5. Calming collars: The Sentry Calming Collar or the Adaptil Constant Companion Collar are collars with calming pheromones on them your dog can wear all day, every day.

6.Liquid drops: These include brands like HomeoPet and Natural Pet, both of which contain ingredients (e.g. Aconitum Napellus, Arsenicum Album) meant to help calm your pet. You can add a few drops of them to their mouth, food, or water.

Of course, some of these medications can treat both insomnia and anxiety, such as Rescue Remedy. These are liquid drops you give your dog. They’re made of diluted flower extracts (e.g. Helianthemum nummularium, Clematis vitalba, Impatiens glandulifera, Prunus cerasifera, and Ornithogalum umbellatum), which you place in your dog’s mouth or disguise in their food or water. After 30 – 60 minutes your dog will calm down without feeling excessively sleepy. This can help your dog overcome anxiety too since it’s possible they’re too uptight to sleep.

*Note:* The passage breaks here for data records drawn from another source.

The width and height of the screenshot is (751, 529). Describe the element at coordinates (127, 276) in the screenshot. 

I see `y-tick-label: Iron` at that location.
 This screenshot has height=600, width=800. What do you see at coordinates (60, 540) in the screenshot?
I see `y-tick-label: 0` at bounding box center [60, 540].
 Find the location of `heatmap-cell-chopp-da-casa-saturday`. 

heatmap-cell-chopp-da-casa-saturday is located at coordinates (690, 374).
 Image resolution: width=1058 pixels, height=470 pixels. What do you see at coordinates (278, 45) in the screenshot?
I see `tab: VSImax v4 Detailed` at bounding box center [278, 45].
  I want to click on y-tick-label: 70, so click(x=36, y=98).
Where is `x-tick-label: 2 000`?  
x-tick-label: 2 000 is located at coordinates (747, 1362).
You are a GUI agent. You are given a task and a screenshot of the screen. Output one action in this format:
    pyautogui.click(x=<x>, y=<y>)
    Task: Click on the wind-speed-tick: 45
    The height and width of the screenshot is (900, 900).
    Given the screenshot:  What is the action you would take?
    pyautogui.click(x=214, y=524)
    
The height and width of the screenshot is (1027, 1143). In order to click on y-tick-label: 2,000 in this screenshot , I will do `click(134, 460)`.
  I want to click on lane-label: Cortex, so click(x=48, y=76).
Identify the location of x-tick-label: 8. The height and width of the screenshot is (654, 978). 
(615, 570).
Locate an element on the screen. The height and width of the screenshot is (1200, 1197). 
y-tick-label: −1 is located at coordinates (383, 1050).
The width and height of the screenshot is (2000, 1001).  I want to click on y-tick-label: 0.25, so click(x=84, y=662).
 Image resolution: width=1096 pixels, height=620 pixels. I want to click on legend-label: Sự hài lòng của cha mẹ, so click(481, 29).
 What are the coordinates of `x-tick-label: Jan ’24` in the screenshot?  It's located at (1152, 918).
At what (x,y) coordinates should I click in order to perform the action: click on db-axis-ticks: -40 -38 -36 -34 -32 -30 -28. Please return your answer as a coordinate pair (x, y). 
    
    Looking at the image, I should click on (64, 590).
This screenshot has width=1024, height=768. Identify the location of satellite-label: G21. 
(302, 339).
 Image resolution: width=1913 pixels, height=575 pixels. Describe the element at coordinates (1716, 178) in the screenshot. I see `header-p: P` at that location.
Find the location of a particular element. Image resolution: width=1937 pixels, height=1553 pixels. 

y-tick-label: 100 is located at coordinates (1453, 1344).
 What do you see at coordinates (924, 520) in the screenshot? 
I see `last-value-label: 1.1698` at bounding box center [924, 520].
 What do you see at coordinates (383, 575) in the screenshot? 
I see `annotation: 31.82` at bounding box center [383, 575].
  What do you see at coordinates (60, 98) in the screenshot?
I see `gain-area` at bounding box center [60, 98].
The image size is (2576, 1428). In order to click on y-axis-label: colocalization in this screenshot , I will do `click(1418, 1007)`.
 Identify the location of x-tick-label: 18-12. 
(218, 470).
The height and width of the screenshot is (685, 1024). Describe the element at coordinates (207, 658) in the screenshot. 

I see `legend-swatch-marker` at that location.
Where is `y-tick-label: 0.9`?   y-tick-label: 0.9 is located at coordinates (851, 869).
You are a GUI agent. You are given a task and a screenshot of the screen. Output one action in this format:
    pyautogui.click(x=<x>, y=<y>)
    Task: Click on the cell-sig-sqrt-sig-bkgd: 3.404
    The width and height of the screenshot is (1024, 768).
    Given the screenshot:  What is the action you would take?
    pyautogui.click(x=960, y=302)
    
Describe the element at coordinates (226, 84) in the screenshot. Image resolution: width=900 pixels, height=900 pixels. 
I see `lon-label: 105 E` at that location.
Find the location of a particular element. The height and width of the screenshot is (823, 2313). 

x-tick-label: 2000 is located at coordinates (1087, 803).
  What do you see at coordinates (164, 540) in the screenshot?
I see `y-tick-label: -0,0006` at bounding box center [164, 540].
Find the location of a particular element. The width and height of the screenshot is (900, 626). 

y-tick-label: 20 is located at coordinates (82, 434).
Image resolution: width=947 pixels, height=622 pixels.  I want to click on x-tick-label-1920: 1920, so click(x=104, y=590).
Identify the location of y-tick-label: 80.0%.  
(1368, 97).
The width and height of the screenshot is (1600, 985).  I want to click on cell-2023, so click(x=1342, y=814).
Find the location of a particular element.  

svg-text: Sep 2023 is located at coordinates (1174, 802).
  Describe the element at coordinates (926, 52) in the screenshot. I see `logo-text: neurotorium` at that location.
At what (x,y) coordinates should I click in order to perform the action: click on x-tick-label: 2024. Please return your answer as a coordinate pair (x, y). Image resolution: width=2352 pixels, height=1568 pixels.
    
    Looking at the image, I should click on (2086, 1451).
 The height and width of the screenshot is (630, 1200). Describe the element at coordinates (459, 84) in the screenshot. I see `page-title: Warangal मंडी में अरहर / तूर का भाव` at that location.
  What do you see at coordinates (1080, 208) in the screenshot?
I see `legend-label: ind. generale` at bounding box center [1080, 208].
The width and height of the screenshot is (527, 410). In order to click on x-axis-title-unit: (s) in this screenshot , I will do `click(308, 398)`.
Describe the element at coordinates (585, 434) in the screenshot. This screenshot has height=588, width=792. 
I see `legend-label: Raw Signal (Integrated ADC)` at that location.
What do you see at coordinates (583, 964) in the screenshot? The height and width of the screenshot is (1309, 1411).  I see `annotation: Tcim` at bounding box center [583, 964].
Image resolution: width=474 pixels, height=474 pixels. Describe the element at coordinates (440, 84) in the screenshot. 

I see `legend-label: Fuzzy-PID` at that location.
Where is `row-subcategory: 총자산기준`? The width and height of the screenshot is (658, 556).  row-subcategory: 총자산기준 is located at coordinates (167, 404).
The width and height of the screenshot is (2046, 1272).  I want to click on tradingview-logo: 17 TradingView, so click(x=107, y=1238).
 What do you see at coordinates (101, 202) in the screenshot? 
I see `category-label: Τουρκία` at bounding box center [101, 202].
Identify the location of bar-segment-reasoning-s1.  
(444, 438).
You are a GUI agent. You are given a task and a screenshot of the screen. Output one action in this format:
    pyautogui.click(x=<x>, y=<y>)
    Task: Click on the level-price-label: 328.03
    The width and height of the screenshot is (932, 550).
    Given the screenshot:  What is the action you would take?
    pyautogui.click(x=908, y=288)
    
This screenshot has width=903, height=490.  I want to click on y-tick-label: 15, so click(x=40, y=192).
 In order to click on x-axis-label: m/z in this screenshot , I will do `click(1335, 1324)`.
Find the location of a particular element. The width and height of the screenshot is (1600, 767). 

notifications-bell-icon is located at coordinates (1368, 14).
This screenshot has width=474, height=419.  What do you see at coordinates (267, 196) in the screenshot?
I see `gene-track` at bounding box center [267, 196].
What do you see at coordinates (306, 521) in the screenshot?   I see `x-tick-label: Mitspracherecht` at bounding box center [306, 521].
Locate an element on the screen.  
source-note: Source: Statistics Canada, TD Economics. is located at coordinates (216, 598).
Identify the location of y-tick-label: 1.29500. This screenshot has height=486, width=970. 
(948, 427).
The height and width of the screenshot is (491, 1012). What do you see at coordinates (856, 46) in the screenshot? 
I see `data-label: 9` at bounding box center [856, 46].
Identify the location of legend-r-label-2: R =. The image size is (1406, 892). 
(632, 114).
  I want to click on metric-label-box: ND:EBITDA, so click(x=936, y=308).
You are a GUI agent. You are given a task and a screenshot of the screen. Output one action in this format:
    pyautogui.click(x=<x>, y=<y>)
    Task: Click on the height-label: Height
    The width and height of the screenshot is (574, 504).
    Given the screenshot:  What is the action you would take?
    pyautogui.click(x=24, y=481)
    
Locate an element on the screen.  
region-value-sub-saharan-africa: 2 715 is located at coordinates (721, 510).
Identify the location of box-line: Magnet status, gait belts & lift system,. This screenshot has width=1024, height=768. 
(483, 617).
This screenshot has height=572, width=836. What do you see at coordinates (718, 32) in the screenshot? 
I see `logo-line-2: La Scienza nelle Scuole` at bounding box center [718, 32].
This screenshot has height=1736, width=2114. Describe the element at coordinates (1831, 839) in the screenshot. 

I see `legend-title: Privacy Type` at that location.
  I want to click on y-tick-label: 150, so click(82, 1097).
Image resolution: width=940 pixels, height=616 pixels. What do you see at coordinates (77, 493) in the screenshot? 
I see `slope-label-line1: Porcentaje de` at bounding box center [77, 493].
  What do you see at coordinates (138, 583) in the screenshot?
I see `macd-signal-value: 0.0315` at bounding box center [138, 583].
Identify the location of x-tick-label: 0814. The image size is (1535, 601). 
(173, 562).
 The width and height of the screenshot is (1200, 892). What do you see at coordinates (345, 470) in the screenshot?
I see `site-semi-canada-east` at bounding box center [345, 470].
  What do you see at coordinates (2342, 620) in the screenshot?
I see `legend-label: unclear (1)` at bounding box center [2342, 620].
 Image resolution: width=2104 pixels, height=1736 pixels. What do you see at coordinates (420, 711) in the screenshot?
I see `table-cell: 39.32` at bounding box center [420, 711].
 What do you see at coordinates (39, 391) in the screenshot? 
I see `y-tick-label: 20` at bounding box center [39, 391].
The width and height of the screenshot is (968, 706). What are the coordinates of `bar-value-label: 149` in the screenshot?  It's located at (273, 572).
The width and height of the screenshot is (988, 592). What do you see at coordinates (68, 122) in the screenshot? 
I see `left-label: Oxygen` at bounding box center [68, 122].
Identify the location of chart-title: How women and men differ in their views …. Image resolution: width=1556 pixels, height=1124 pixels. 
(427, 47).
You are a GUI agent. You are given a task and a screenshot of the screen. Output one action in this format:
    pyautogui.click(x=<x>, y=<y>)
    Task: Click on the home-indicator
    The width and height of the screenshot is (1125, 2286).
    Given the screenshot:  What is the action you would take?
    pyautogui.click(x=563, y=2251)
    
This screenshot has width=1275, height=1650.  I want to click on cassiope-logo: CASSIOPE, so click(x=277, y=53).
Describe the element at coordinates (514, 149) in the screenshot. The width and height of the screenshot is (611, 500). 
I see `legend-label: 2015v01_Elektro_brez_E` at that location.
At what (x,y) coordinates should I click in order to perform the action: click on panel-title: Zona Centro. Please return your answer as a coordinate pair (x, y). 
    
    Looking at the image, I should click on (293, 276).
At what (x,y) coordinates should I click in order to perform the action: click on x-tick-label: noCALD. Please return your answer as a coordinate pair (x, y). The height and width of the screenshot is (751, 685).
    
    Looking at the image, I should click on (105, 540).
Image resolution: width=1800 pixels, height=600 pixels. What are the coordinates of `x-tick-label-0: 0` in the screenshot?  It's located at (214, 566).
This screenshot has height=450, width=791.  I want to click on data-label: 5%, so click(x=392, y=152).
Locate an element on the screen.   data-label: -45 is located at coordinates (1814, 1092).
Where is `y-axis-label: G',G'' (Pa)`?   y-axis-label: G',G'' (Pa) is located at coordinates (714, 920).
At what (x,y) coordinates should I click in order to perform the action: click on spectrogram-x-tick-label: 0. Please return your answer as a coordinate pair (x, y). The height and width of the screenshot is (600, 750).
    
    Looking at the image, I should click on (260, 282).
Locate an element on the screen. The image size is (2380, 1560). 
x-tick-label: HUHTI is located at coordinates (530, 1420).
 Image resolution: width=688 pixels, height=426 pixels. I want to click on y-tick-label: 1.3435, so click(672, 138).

What All of This Really Means

While there are many different alternatives to choose from to calm your dog down and help him sleep, ultimately, if your dog is having a lot of problems, you’ll want to take him to your vet. He’s the one who can tell you if something more than the aforementioned treatments are necessary or better for your dog. Whatever you do, you don’t want to give your dog Melatonin. If you do decide to use one of the medications or treatments we’ve mentioned above, then keep in mind that the one that works best for your pet will depend on him in much the same way as different medications work better for various humans. Nonetheless, with this information you’re ready to find the right one for your pet.